Let me know what you think of this idea in the comments below, and what you think of Django's current plugable app implementation.

Comment #1: Posted 2 years, 6 months ago by Matthias

A thousand times, yes! The pluggable app system in Django could definitely use an improvement, if not an entire overhaul. You hit the nail on the head with some of the frustrations I run into.

One other area of consideration is standalone, pluggable apps versus project dependent apps. As nice as "every app is independent of the project" sounds in theory, in practice this just isn't the case. It would be great if it were easier to distinguish between the two. In fact, the entire project->app hierarchy in Django can make some cases a little awkward.

Comment #2: Posted 2 years, 6 months ago by Luke Plant

I really don't see how a dependency system for middleware could possibly work.

Take a look at a few real middleware and you'll see that there requirements cannot be worked out automatically.
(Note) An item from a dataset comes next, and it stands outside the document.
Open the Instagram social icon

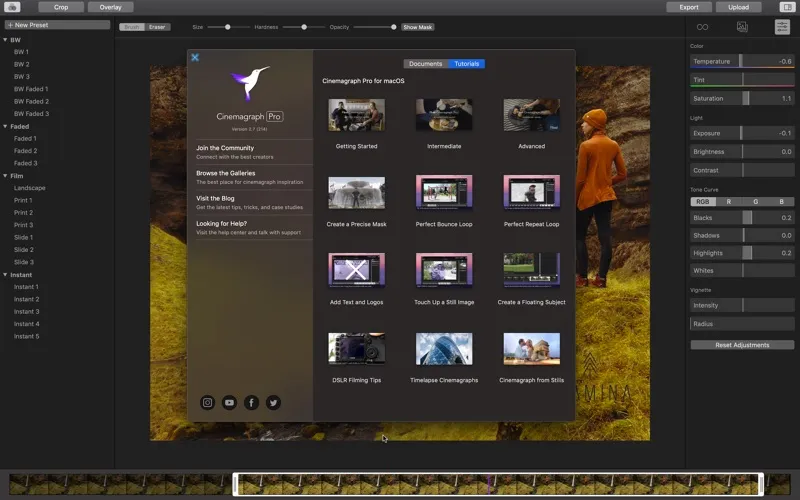[207, 403]
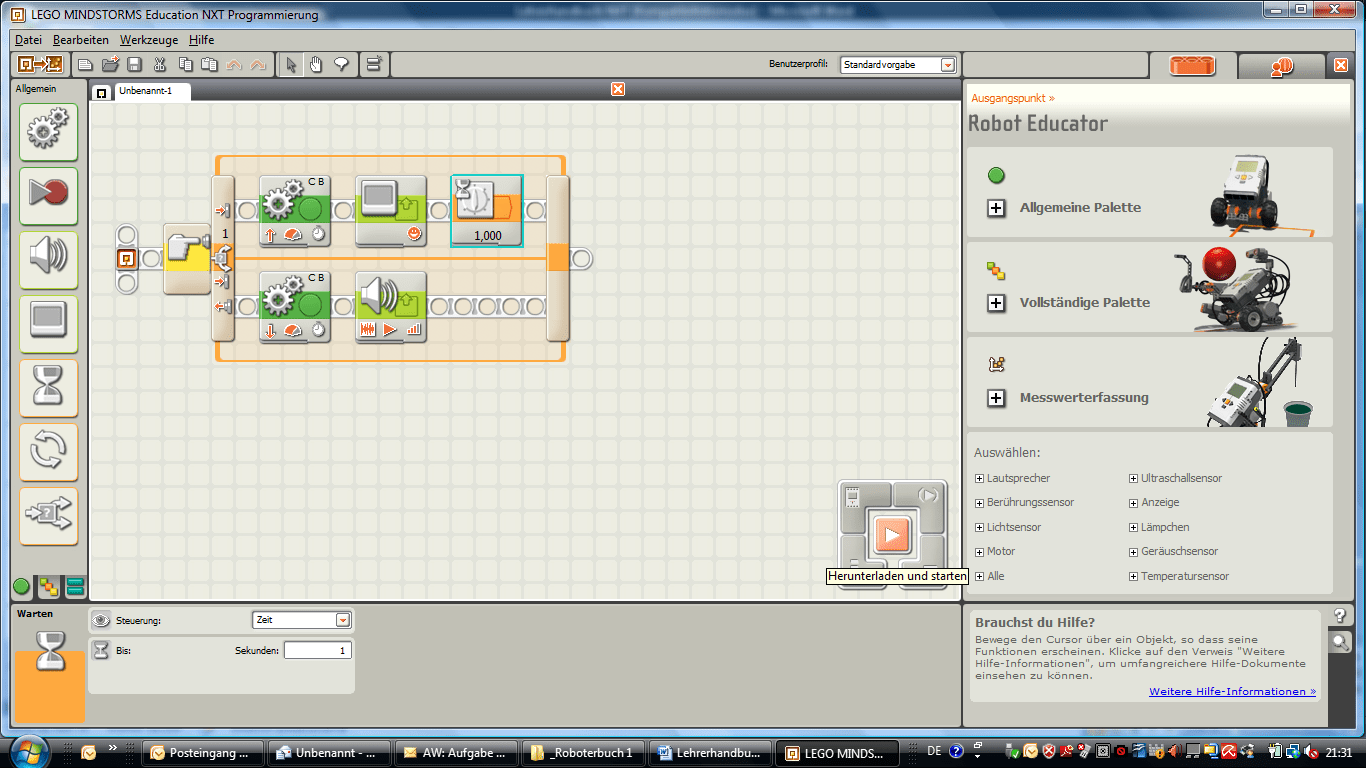Expand the Allgemeine Palette section
1366x768 pixels.
[996, 208]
For example, "fiber.middleware.AdminPageMiddleware" from django-fiber must handle the response before any middleware that does compression or it isn't going to work. 'doing compression' is impossibly to work out automatically, unless you have a specific 'does_compression' flag, and every middleware uses it correctly. Clearly this approach will not scale - you have to think about and plan for every possible 'type' of middleware in advance, and have flags for each one of them, which you can't do. Middleware can do almost anything.

And there are much more complex issues with different combinations of middleware.

I think this is a nice aim, but it is impractical in reality. Apps are simply not pluggable - you can't just grab two apps and necessarily think they will work together. Many will,

With regards to settings in the database, you can already do that using something like django-values. It shouldn't be done for most settings however - many settings like MIDDLEWARE_CLASSES must be considered 'code', because they have very big consequences on the running of your app. These belong in settings.py, and should be under revision control / code review etc.

I think the basic problem is that people are using settings.py for stuff that should have been in the database from the start.

Comment #3: Posted 2 years, 6 months ago by Corey Oordt

You might want to look at the comments of a blog post I wrote a few years ago: http://opensource.washingtontimes.com/blog/2009/sep/15/request-comments-auto-installation-apps-django/

In the years that have passed, I see a big issue with this approach: you really do need to "wire in" the app. For example:

* the order in which apps or middleware load can be important.
* You will also probably need to allow overriding the apps settings.
* how you want to implement the urls could vary from project to project.

While some sort of automatic way of implementing an app, using defaults, would be nice. It needs to be done in a way that allows customization.